Aside from the well characterized forms of neuropathy, sarcoid myopathy has been described as slowly progressive often painless proximal or distal muscle weakness with elevated creatine kinase level and muscle biopsy showing numerous non-caseating granulomas (Chawla, 2011). Effective treatment of neurological symptoms of sarcoidosis has been seen with moderate doses of corticosteroids (prednisone, 25-50mg daily) (Ropper et al, 2014b). While it appeared that our patient’s gait difficulties were of vestibular nature, he did report lower extremity weakness which was not appreciated upon objective exam.
Unfortunately, the clinical manifestations of isolated neurologic sarcoidosis are often indistinguishable from other neurological diseases. Further, there are no definitive pathognomonic findings on neurodiagnostic testing. The most commonly employed diagnostic tests include magnetic resonance imaging and lumbar puncture after which a probable diagnosis can be made. A definitive diagnosis requires biopsy with findings of noncaseating granulomas. As for any investigation of underlying CNS disease, a contrast study is necessary to investigate for meningeal or parenchymal enhancement caused by disruption of the blood-brain barrier in the setting of any active inflammatory state. Both parenchymal and meningeal masses as well as hydrocephalus have been observed in patients with neurosarcoidosis. Our patient had evidence of leptomeningeal enhancement in the posterior cranial fossa, right sylvian fissure, and cauda equina (Roy et al., 2010).

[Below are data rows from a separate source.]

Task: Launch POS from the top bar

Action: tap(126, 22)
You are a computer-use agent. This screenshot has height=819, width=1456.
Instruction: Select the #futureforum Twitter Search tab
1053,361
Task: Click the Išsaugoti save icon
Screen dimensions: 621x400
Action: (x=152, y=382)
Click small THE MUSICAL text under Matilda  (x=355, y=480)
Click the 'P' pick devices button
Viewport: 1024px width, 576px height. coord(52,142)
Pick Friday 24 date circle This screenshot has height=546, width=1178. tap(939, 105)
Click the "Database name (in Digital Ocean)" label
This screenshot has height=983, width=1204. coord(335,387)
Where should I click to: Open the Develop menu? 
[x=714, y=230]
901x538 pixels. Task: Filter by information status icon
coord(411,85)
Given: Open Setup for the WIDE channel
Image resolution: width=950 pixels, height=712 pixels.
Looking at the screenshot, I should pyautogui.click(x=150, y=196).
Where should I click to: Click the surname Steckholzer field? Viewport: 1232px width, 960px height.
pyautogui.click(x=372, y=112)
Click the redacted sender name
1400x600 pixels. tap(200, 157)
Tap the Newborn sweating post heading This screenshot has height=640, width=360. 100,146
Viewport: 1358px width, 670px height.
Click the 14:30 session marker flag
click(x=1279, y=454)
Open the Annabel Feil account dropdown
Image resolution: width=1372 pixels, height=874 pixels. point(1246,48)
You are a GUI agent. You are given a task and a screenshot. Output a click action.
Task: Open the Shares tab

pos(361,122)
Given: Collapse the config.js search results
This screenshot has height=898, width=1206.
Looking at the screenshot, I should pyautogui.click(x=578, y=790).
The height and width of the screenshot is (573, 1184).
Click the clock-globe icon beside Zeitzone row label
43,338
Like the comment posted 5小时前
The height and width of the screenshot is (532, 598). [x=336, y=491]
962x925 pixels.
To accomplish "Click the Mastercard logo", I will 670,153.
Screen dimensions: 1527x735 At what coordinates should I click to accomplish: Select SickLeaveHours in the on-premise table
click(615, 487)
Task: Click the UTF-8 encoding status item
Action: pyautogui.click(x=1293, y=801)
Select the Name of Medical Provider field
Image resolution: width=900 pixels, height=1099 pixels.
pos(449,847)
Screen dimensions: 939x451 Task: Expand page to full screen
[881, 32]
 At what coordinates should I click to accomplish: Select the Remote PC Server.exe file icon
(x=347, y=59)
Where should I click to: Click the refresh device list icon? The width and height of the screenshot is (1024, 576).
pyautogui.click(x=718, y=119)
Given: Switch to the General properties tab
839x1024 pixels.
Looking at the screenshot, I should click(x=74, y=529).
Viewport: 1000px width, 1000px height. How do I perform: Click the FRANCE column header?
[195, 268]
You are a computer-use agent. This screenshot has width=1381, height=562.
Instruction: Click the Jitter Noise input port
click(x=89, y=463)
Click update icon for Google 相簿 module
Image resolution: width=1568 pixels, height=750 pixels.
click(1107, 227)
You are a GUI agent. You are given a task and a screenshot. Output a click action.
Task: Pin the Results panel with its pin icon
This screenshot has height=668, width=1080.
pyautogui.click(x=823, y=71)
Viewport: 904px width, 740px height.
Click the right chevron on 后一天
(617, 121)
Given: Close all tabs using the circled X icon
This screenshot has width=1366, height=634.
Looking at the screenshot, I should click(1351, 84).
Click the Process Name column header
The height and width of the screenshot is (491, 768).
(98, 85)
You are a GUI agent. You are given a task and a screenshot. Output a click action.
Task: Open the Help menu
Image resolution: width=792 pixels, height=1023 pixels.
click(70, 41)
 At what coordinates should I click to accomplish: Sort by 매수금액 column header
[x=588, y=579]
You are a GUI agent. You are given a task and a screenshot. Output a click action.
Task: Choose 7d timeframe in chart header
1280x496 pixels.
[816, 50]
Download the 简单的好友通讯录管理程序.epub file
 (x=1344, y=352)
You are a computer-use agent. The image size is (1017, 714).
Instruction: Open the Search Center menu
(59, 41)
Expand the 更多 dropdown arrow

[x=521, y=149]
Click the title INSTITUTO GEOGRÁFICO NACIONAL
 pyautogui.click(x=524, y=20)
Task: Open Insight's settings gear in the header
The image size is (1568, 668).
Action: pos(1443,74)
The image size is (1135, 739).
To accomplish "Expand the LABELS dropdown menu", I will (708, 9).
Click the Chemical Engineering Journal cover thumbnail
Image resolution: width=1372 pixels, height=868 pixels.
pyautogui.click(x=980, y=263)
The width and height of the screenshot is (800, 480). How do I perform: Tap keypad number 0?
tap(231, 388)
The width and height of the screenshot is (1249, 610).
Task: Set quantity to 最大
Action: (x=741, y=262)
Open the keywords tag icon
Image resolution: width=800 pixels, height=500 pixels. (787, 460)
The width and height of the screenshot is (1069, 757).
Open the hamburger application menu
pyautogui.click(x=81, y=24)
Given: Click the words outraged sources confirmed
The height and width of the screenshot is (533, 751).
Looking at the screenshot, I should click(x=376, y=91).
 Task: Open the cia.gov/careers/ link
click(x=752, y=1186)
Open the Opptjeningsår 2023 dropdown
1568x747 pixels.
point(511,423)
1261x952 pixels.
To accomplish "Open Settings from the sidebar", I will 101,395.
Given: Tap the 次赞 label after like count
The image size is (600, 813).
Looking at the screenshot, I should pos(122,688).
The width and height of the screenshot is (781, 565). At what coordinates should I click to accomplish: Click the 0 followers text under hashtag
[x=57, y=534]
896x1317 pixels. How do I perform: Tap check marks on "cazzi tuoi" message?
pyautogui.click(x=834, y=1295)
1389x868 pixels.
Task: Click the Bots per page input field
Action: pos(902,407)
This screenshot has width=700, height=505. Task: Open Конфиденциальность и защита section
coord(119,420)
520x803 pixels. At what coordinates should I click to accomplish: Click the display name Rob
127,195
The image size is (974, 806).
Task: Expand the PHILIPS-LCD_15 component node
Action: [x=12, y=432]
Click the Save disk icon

CSF abnormalities are also common including mononuclear pleocytosis, elevated protein, hypoglycorrhachia, elevated IgG index, presence of oligoclonal bands and elevated CSF ACE concentration. Patients with active disease tend to have higher cell counts and total protein (Wengert et al., 2013). Our patient’s CSF was remarkable for all of these findings. However, a reliable reference range for CSF ACE concentration remains to be established. While these values can be elevated in infection, carcinomatous meningitis, as well as in cases of increased levels of serum ACE, our patient had no identifiable source of infection, his paraneoplastic panel was unremarkable, and serum ACE was not elevated.
While there has yet to be a large scale, randomized controlled trial exploring treatment endpoints for neurosarcoidosis there is general consensus that these patients should first be treated with glucocorticoids. The appropriate dosage and duration are typically dependent upon the site of neurologic involvement. Had he followed up for re-assessment and was found to be without improvement in his symptoms, immunomodulatory therapies (e.g. methotrexate, azathioprine, mycophenolate mofetil) have shown efficacy in treating some patients with refractory symptoms (Agbogu., 1995). Consideration of the potential benefits and adverse effects associated with glucocorticoid versus immunomodulatory therapy should be weighed under the supervision of a neurologist.
Conclusion
Isolated neurologic sarcoidosis, or neurosarcoidosis, is considered rare and remains a diagnostic challenge due to the wide variability of clinical presentation with symptoms that overlap with other neurological diseases. This case report highlights the importance of a multidisciplinary approach in ensuring expeditious diagnosis. The treatment for isolated neurologic sarcoidosis parallels that of systemic sarcoidosis and our patient experienced interval improvement in his symptoms following initiation of IV methylprednisolone.